Et pour cause, le drone s’avère être « un très bon « œil déporté » du gendarme » : « Quel que soit le drone utilisé, le déport simultané d’images est envisageable à la fois sur la tablette de télé-pilotage du télépilote et sur un outil de type smartphone entre les mains d’un chef de dispositif », indique cette note. Il n’est pas encore question de constater des excès de vitesse depuis les airs, mais au moins de repérer certains comportements dangereux (à l’aide des caméras embarquées par les drones), avant d’envoyer par exemple des motards arrêter le conducteur fautif.

L’efficacité des drones a été tout particulièrement constatée pour le non respect de stops ou des distances de sécurité, pour le défaut de port du casque, etc. En revanche, on apprend que l’utilisation du téléphone au volant a été impossible à déceler.

drone efficacité gendarmerie

Encore beaucoup de barrières techniques

En dépit de ces premiers pas, la Gendarmerie nationale laisse clairement entendre que l’utilisation des drones en matière de sécurité routière n’en n’est qu’à ses débuts... « Aucun des deux systèmes n’est en mesure de remplir à lui seul tous les effets opérationnels qu’exige la lutte contre les comportements dangereux au volant (détection, reconnaissance, identification) en raison de leurs spécificités techniques propres », peut-on ainsi lire. Le drone à voilure tournante – de type DJI Phantom – s’est par exemple fait remarquer pour la qualité « exceptionnelle » de ses images, mais aussi pour son autonomie limitée (30 minutes). Le second appareil testé pouvait quant à lui rester dans les airs pendant deux heures, ce qui était son « principal atout ». Seul hic, il s’est révélé incapable de lire une plaque d’immatriculation...

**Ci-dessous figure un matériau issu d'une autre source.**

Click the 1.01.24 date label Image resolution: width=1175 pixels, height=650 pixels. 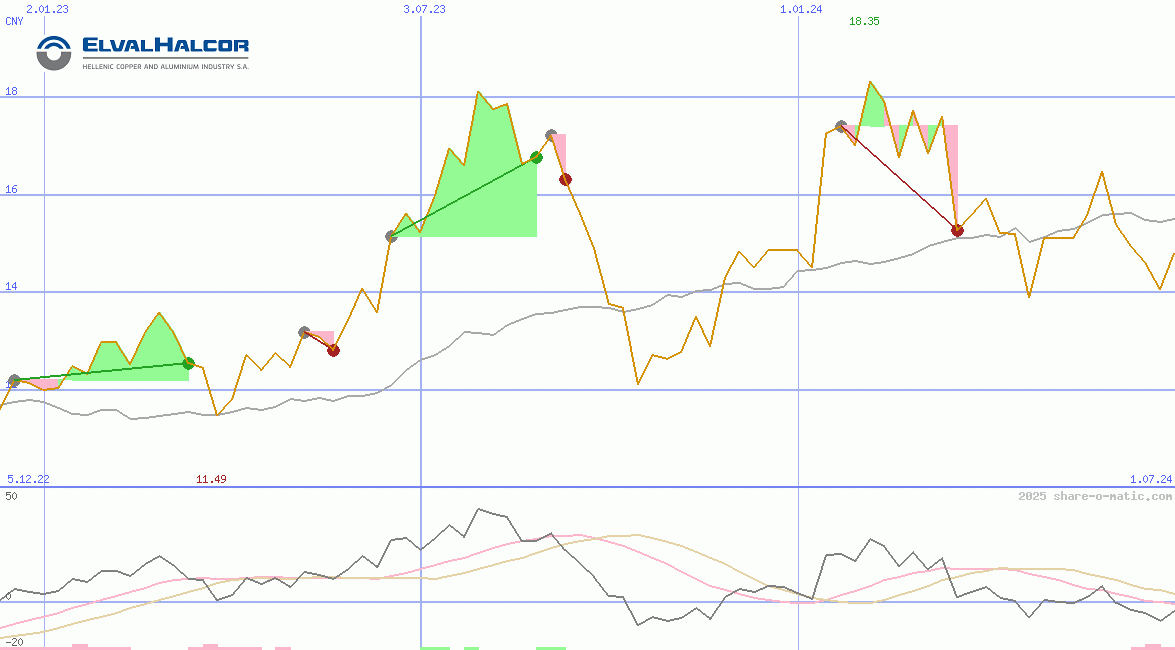tap(801, 9)
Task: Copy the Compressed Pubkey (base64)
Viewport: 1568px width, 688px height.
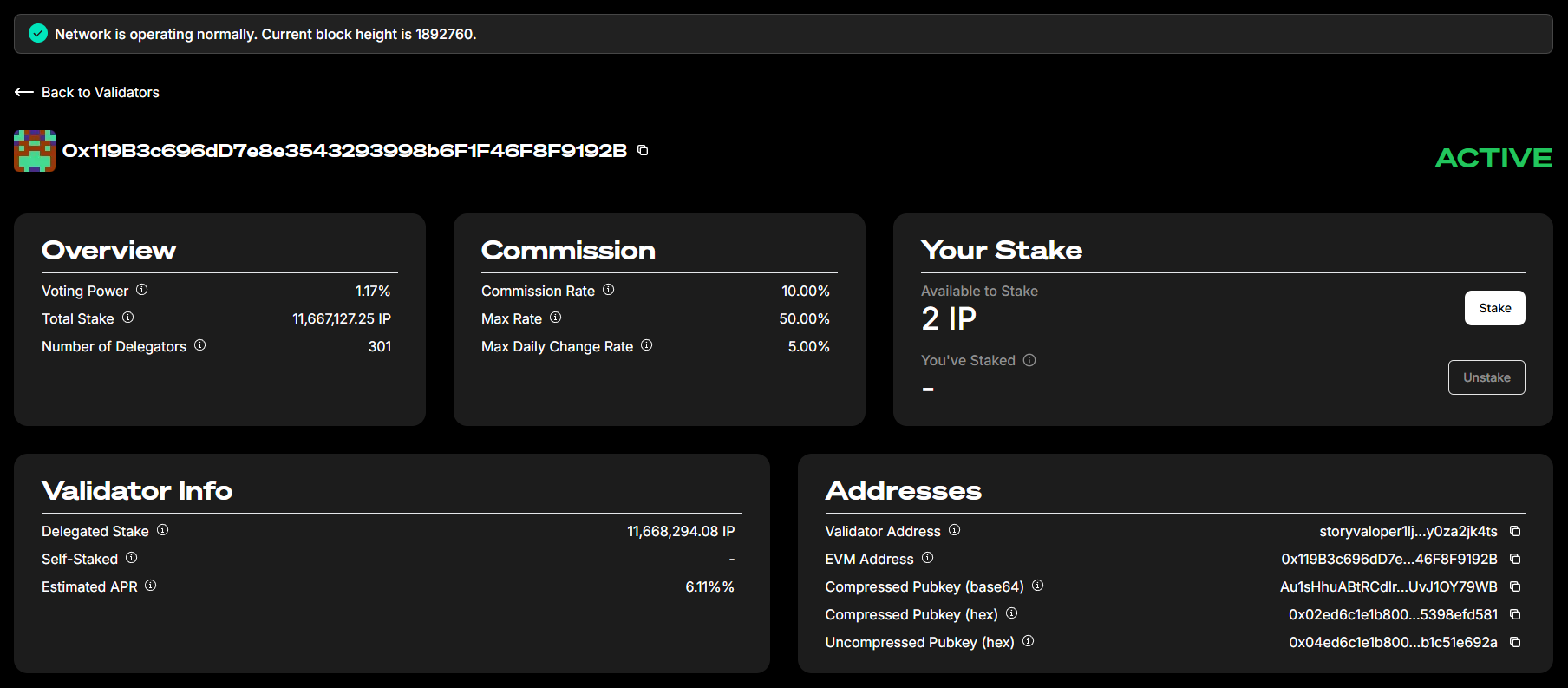Action: (x=1515, y=586)
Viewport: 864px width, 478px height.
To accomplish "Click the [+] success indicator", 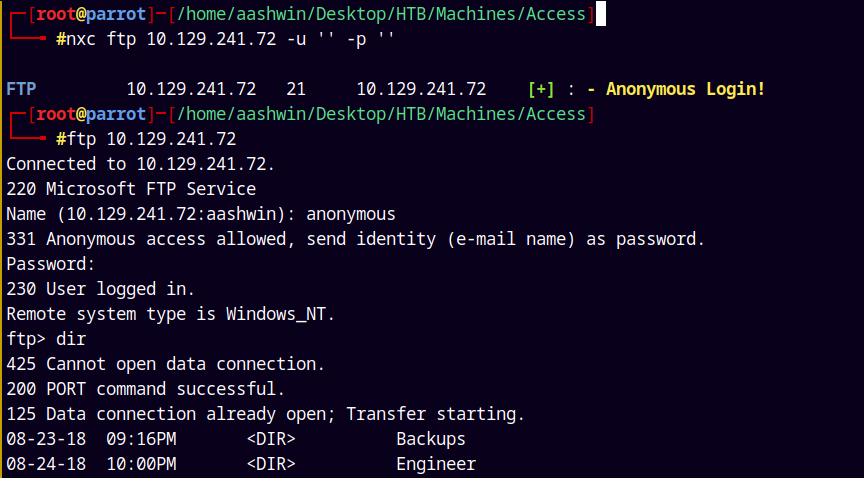I will [541, 89].
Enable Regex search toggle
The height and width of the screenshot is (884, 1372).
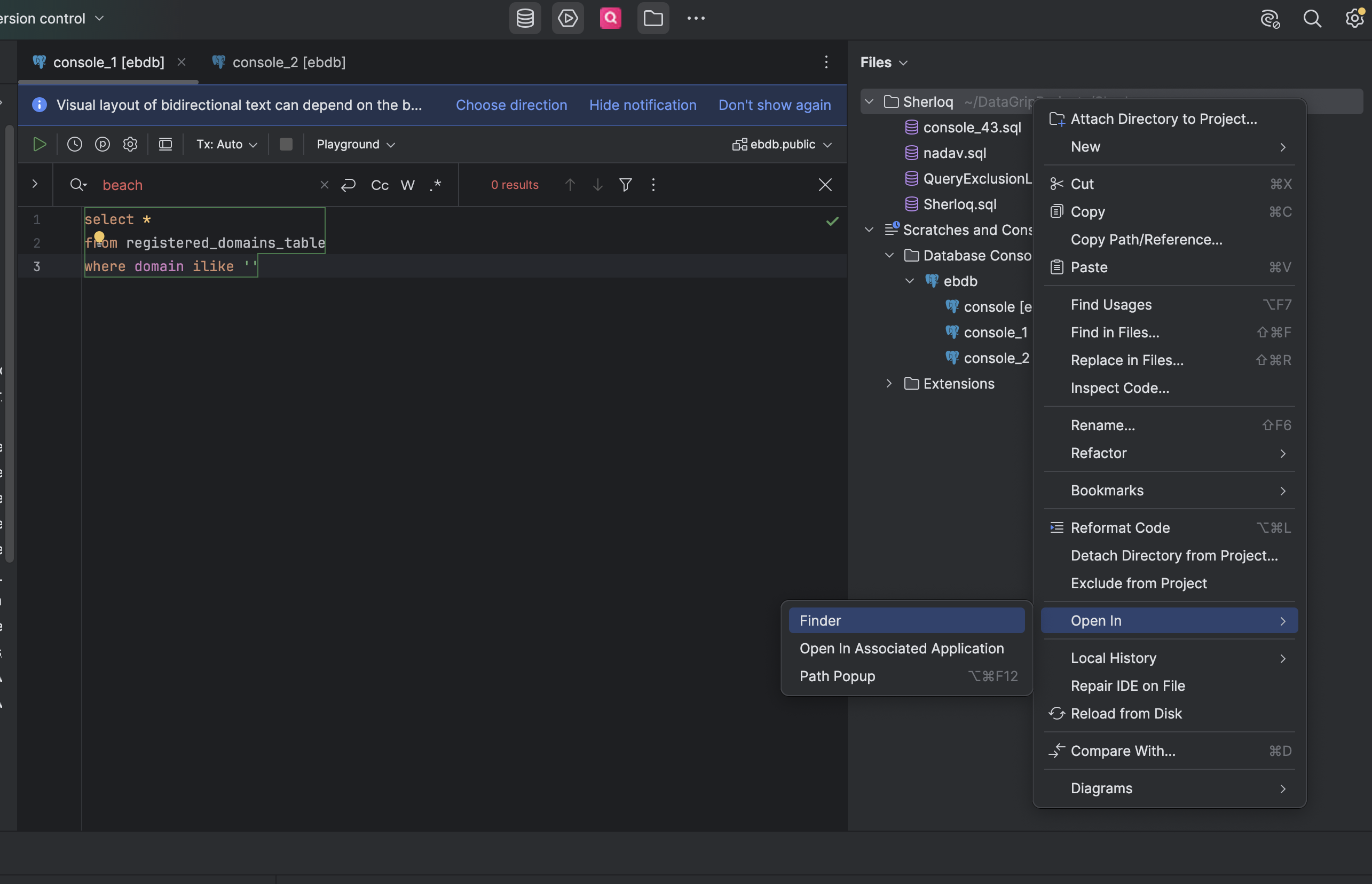pos(435,185)
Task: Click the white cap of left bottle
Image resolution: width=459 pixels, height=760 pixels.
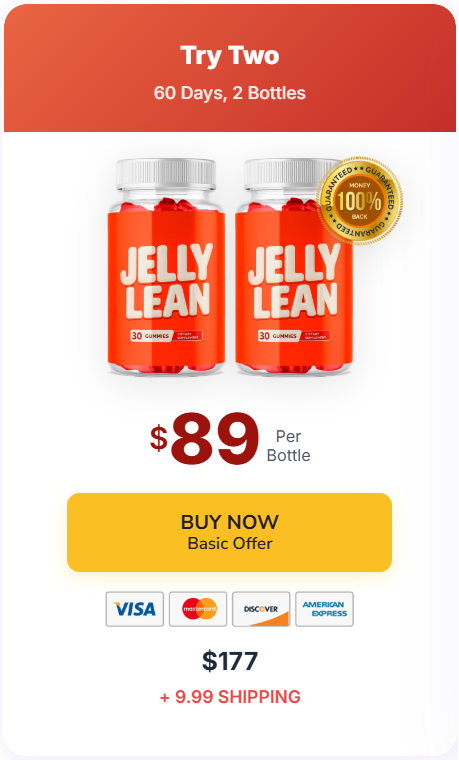Action: point(166,174)
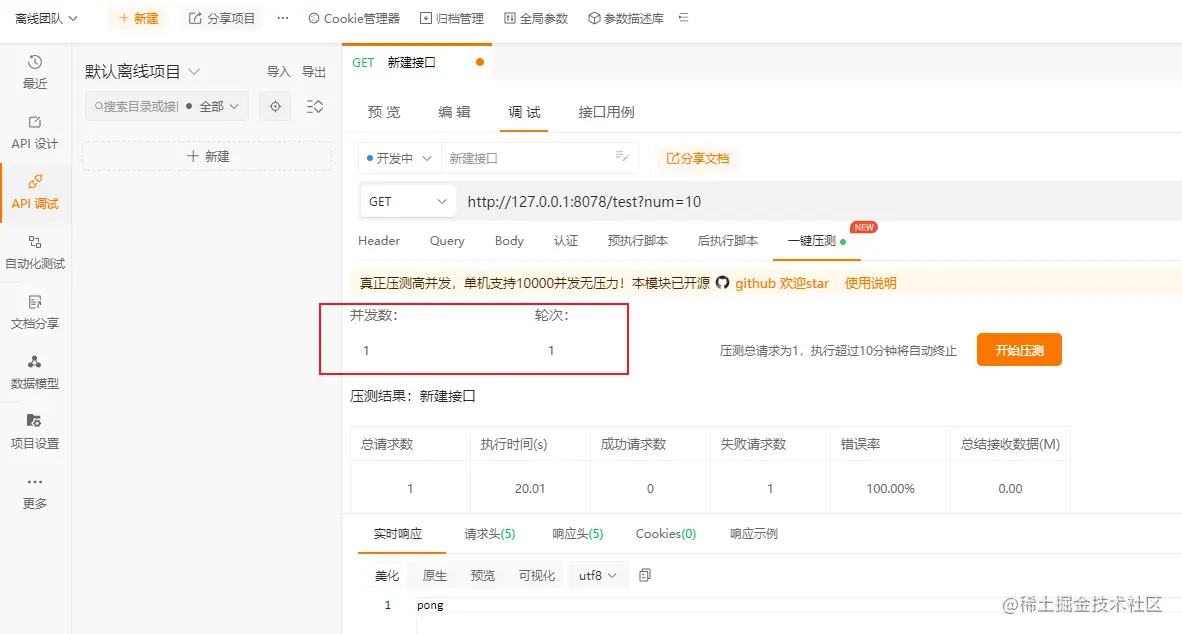Screen dimensions: 1182x634
Task: Open 项目设置 in the sidebar
Action: point(36,432)
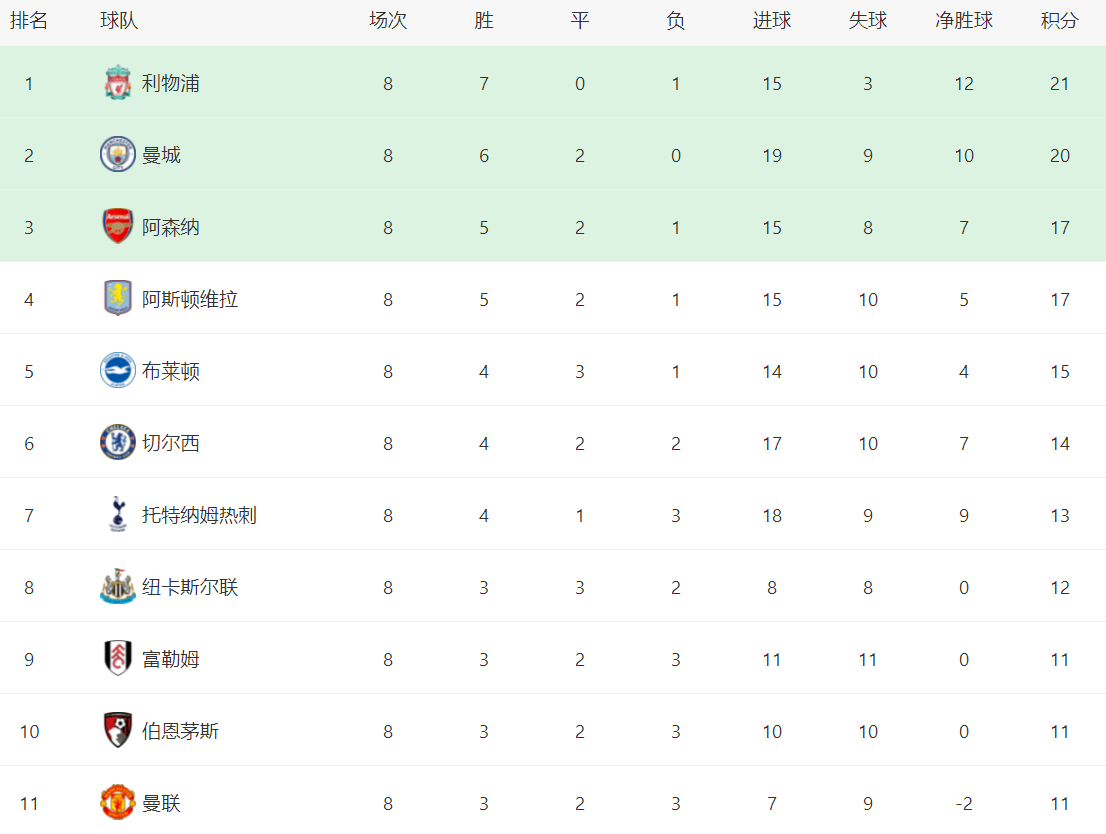Click the 净胜球 column header
The image size is (1106, 834).
click(x=964, y=21)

En plus de ces aspects techniques, les militaires insistent sur le fait que les résultats de cette expérimentation pourraient varier en fonction des lieux de déploiement des drones. Autre difficulté : s’assurer du « respect de la réglementation applicable (aéronautique et informatique et libertés) ». La lourdeur administrative des autorisations à obtenir auprès de la Direction générale de l’aviation civile pour chaque vol du drone à voilure fixe est par exemple soulignée.

La Gendarmerie propose de développer un prototype de drone spécifique

Et l’utilisation de « drones-radars automatiques » ? Visiblement, ce n’est pas pour demain... « Sauf à créer un drone « sur mesure » alliant les caractéristiques et capacités techniques des drones testés lors des deux tests expérimentaux, la lecture efficace de la plaque d’immatriculation d’un véhicule en mouvement pour le contrôle sanction automatisé à partir d’un drone ne semble pas envisageable à court terme. » On apprend au passage qu’un des deux drones a été testé en mode stationnaire au dessus d’un rond point « pour figurer « la jumelle embarquée sur un pylône virtuel ». Avec une altitude de vol adaptée (40m au moins), il n’est pas repéré et permet la surveillance discrète de flux. »

En guise de perspective, la Gendarmerie nationale propose que la Délégation à la sécurité et à la circulation routière (DSCR) développe « un prototype avec une capacité de contrôle sanction automatisé ». Cela serait aux yeux de l’institution « un moyen pour continuer de progresser ».